On Fri, Aug 25, 2006 at 08:59:23AM -0400, fwolff33 at aol.com wrote:
>   
> Juiceman wrote:
> >With 10 connections, the data that could intercepted by one attacker
> >is roughly 10%. The problem is the attacker doesn't know how many
> >connections you have, so you could just be passing on data from any
> >number of connections you have.
>  
> It's currently trivialy easy to find out if a request of a connected peer was 
> forwarded by that peer or if it was a local request from that peer because 
> local requests aren't stored in the datastore/-cache. 
> (http://wiki.freenetproject.org/FreenetZeroPointSevenSecurity, search for the 
> headline "Datastore") Thus you only have to probe the datastore of the 
> requesting peer after sending the data to it and can find out if it was 
> forwarded or originated there. In my opinion this isn't really acceptable on 
> either a dark- or opennet (perhaps on a true darknet but that doesn't exist 
> right now) but it certainly would cause havoc on an opennet.
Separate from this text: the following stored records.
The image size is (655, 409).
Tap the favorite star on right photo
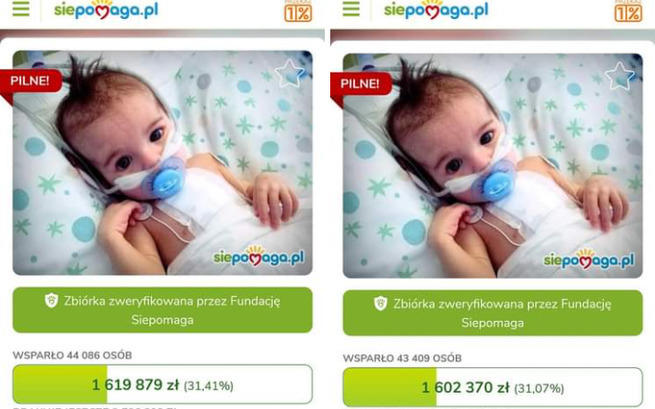click(x=620, y=76)
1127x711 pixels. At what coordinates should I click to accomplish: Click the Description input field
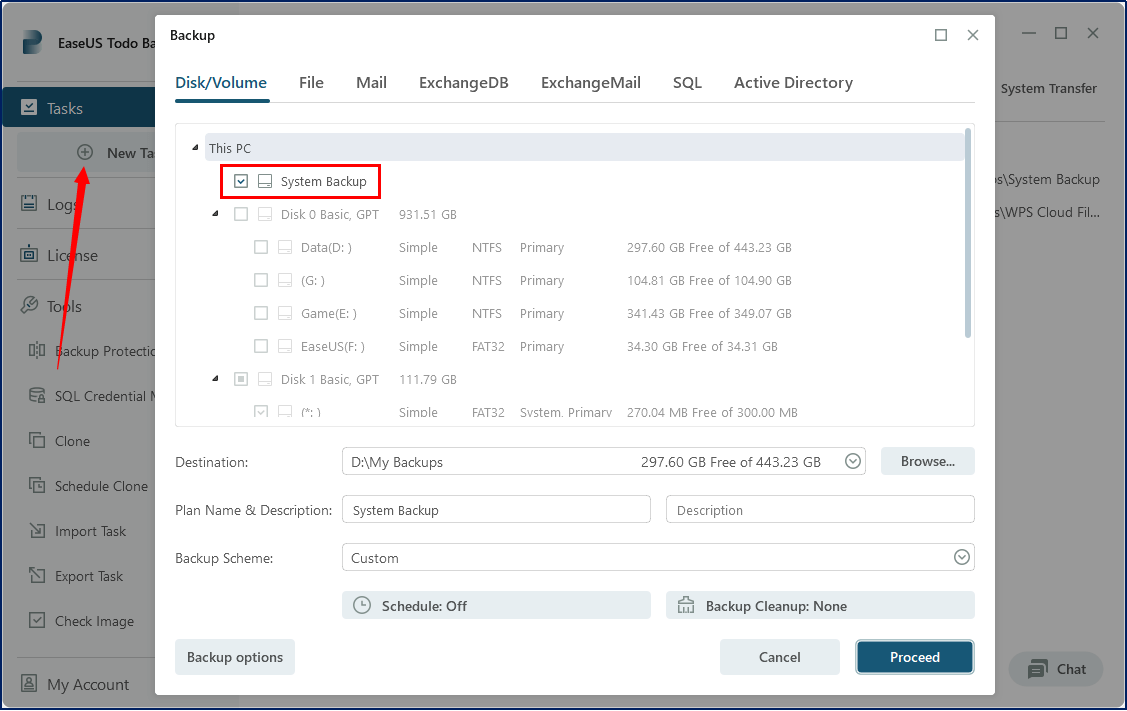(x=820, y=510)
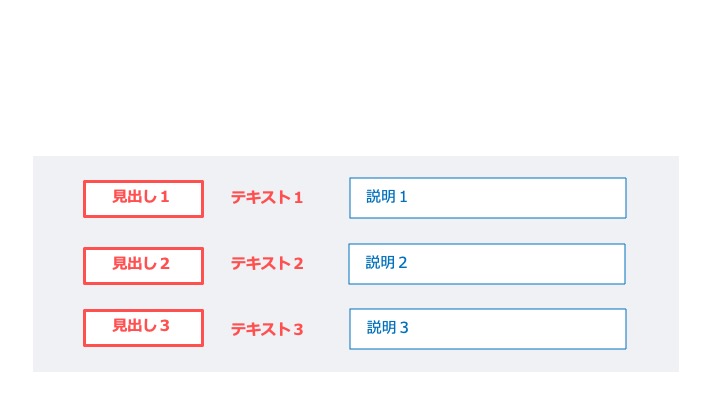Click the 見出し3 heading box
The height and width of the screenshot is (405, 720).
143,328
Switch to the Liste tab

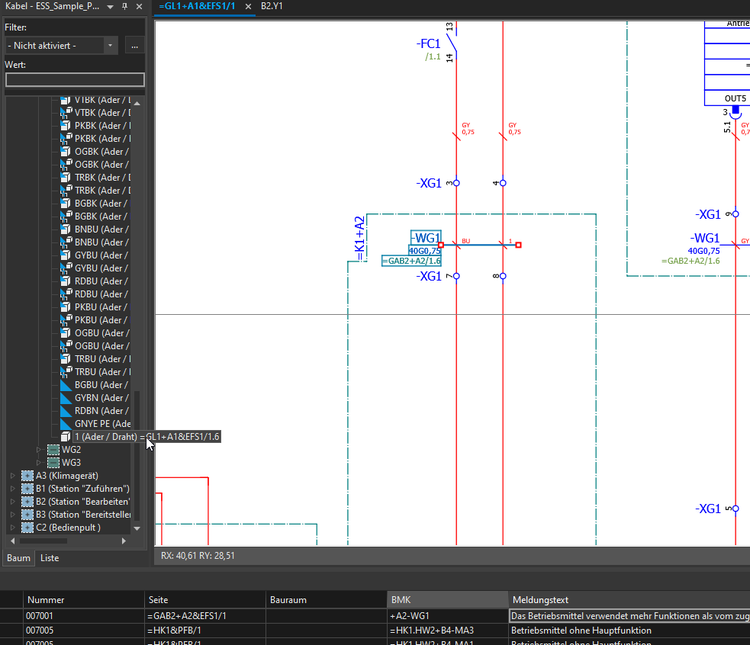(x=49, y=558)
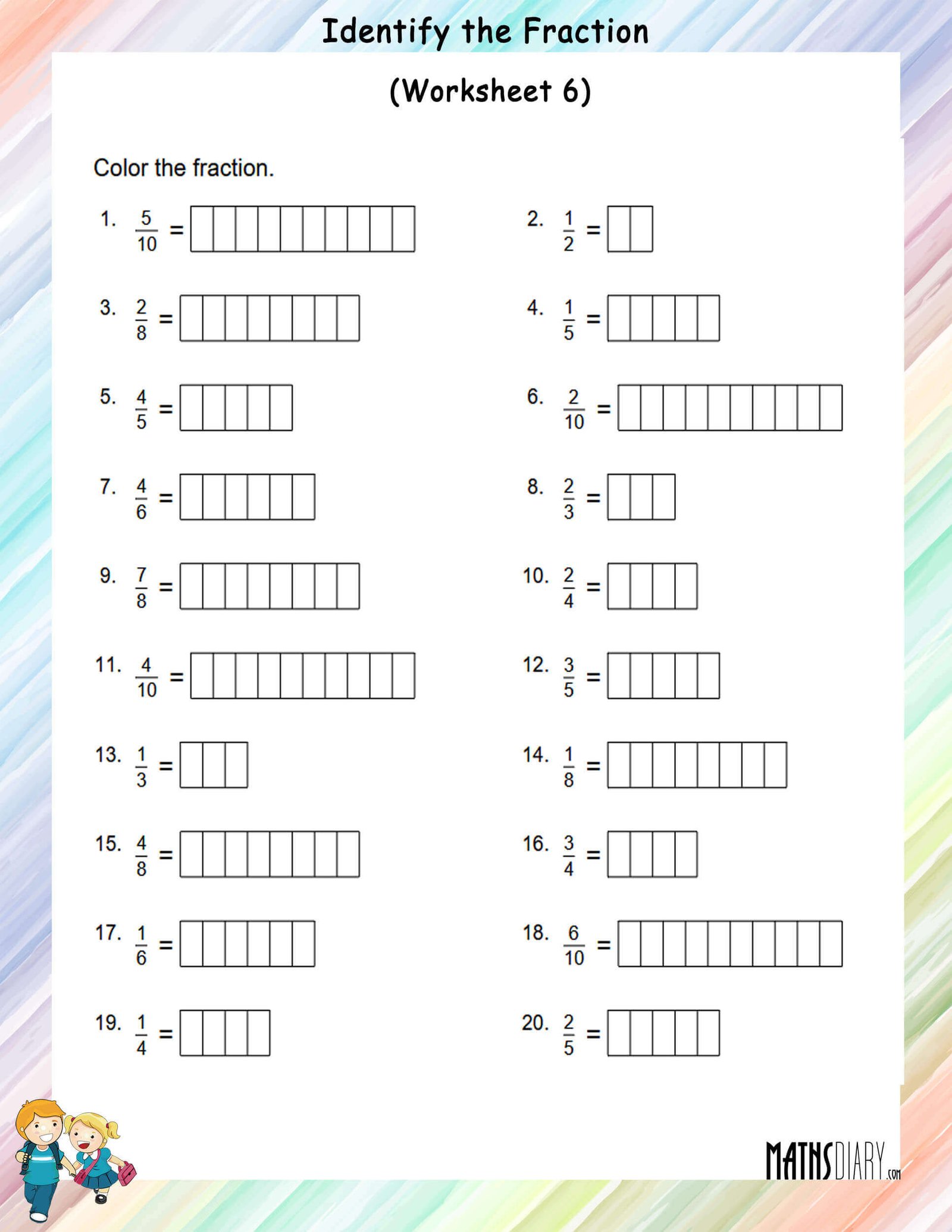Click the cartoon girl with pink bag
The width and height of the screenshot is (952, 1232).
pyautogui.click(x=99, y=1158)
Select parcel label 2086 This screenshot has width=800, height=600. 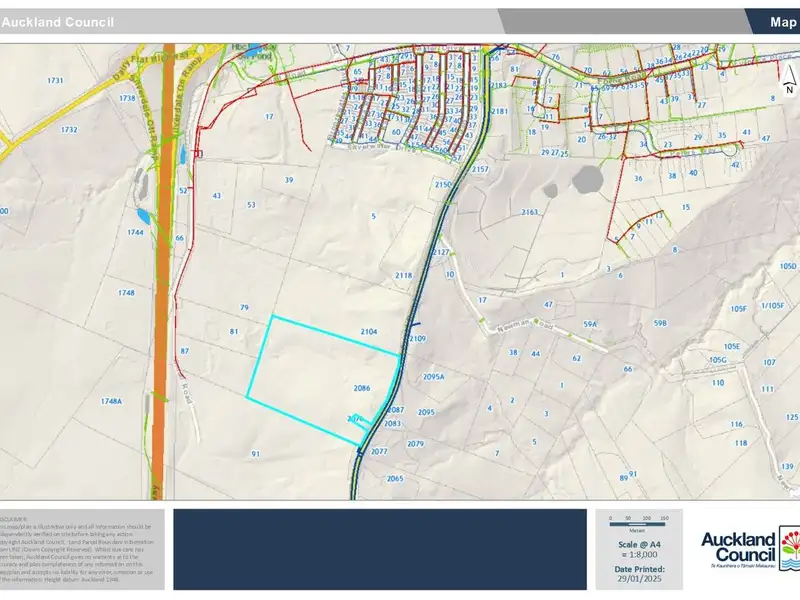(x=362, y=387)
This is true (for inserts; requests are cached anyway). The problem is that
the alternative, caching local inserts, is equally dire; the attack that
the Register highlighted last year: Anything you insert is 100% in your
datastore, so if it is seized, or if an attacker makes the requests
remotely and times them, they can guess what you've been browsing. (As
on 0.5).

What do you suggest we do? A "client cache" (temporary cache using
ephemeral keys) would help slightly. Premix routing would seem to be the
ultimate solution, but is difficult, and thus not to be implemented
before 0.8. I have been toying with the idea of some kind of
non-encrypted semi-permanent tunnels to provide some request security; a
tunnel would be a random route taken by a whole bunch of requests, or
even all local requests from a node over a period; it would be randomly
either forwarded or broken up and the requests routed on each hop. While
it is being forwarded, the requests aren't cached, and don't check the
cache. This would provide a small anonymity set, but better than
nothing.
-- 
Matthew J Toseland - toad at amphibian.dyndns.org
Freenet Project Official Codemonkey - http://freenetproject.org/
ICTHUS - Nothing is impossible. Our Boss says so.